Squashes have a rich flavor of their own, so they don't need too much accessorizing. In this recipe, some garlic, onions and herbs complement the pumpkin's sweetness beautifully while not overpowering it.
So here's my recipe, then, based loosely on a recipe for Trinidadian Pumpkin from World Vegetarian. It's a super-versatile recipe and you can easily use another winter squash like butternut, if you prefer, or different herbs. I'd go with a spicy herb, like thyme, oregano, rosemary or sage (which I used), rather than a sweet one like basil or mint.
About 3 cups of pumpkin, skin removed and flesh cut roughly into 1/2-inch cubes
1 medium onion, finely chopped
3 cloves of garlic, minced
2 serrano or jalapeno chillies, finely chopped (use less if you like less heat, or take out the seeds and ribs)

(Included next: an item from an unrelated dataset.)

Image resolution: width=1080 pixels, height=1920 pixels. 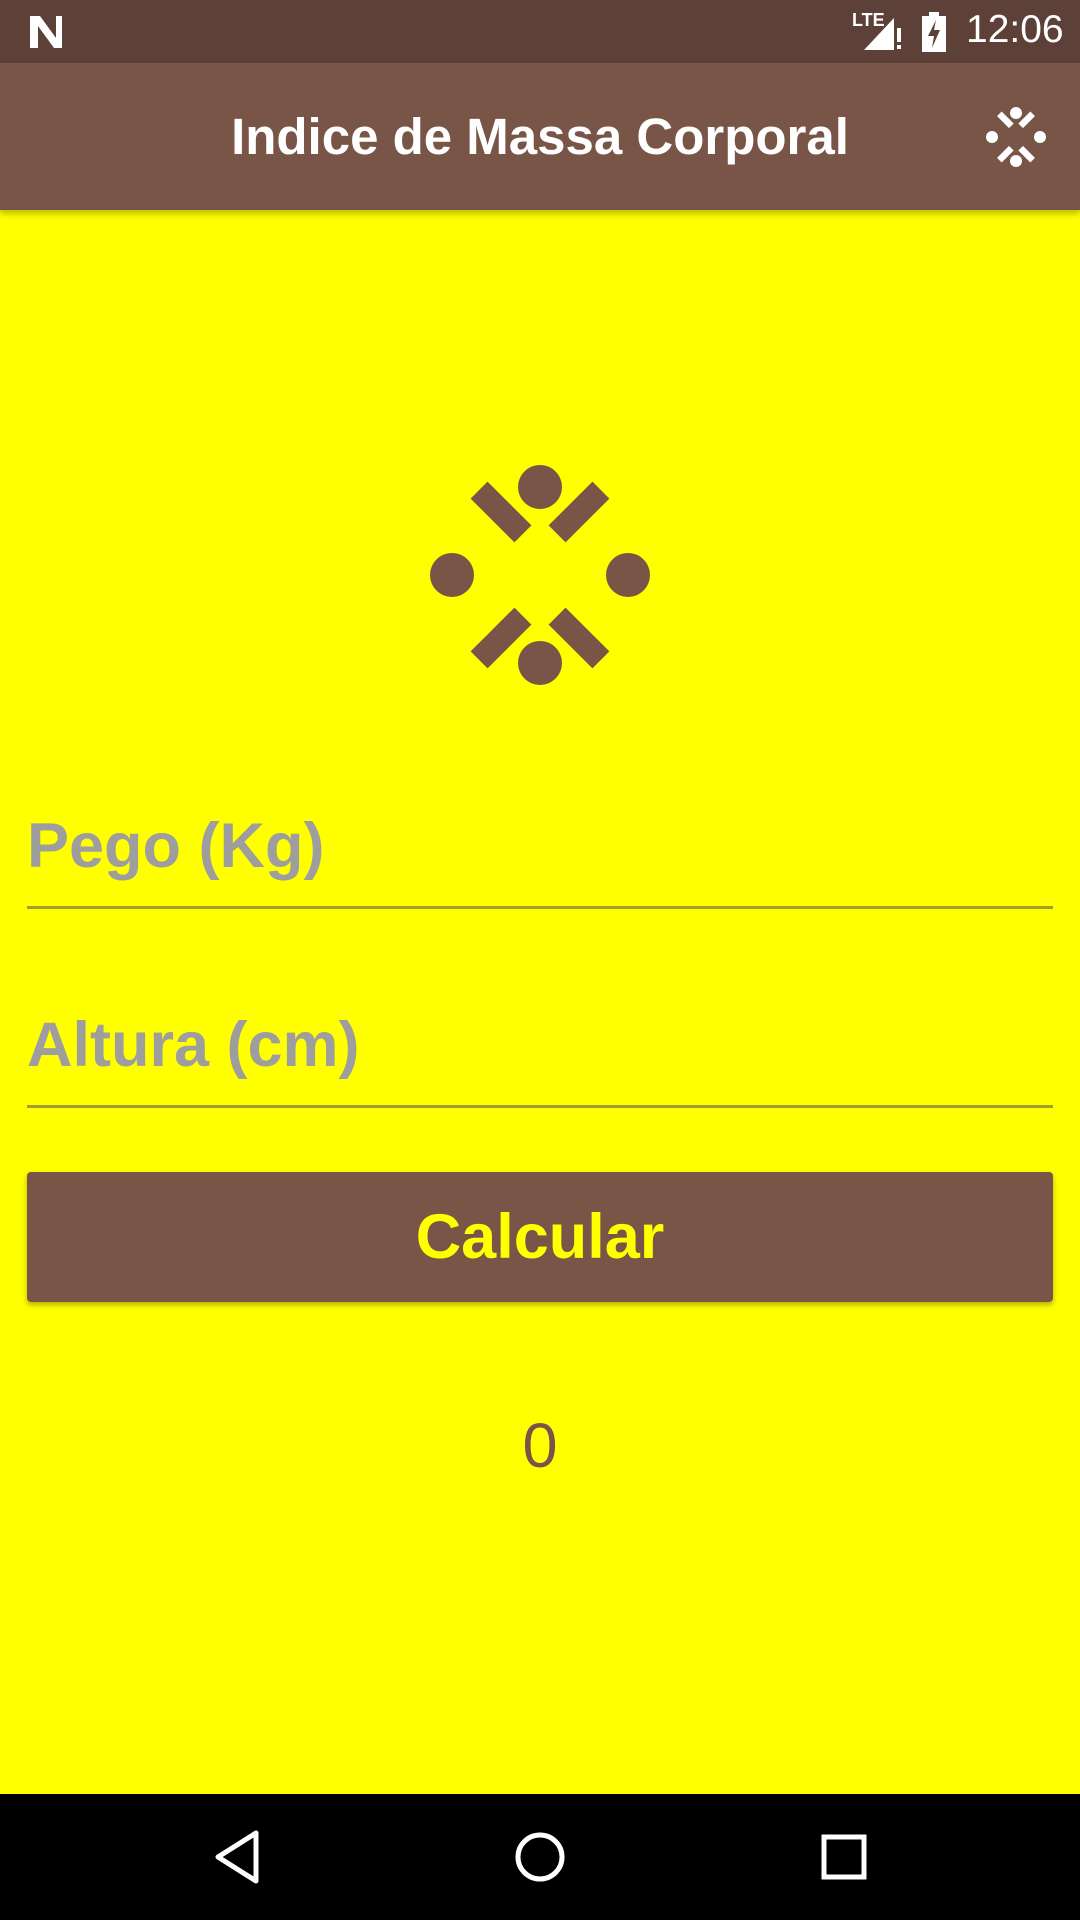 What do you see at coordinates (46, 32) in the screenshot?
I see `n-logo-icon` at bounding box center [46, 32].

7-8 medium-sized sage leaves, minced
2 tbsp finely chopped cilantro or coriander leaves
2 tsp sugar
1 tbsp canola or other vegetable oil
Salt to taste
Heat the oil in a saucepan. Add the onions and stir-fry until they just start to brown.
Add the garlic, chillies, sage and cilantro and stir for a few seconds. Now add the pumpkin cubes.
Add 1/4 cup of water or vegetable stock and when the water begins to simmer, turn the heat to low, cover the saucepan, and let the pumpkin cook, stirring occasionally, for about 45 minutes or until it is buttery-soft and tender. Mash some of the pumpkins, if you like, for more texture.
Add salt and sugar and turn off the heat. Serve hot with rotis or as a side dish with rice and a spicy curry.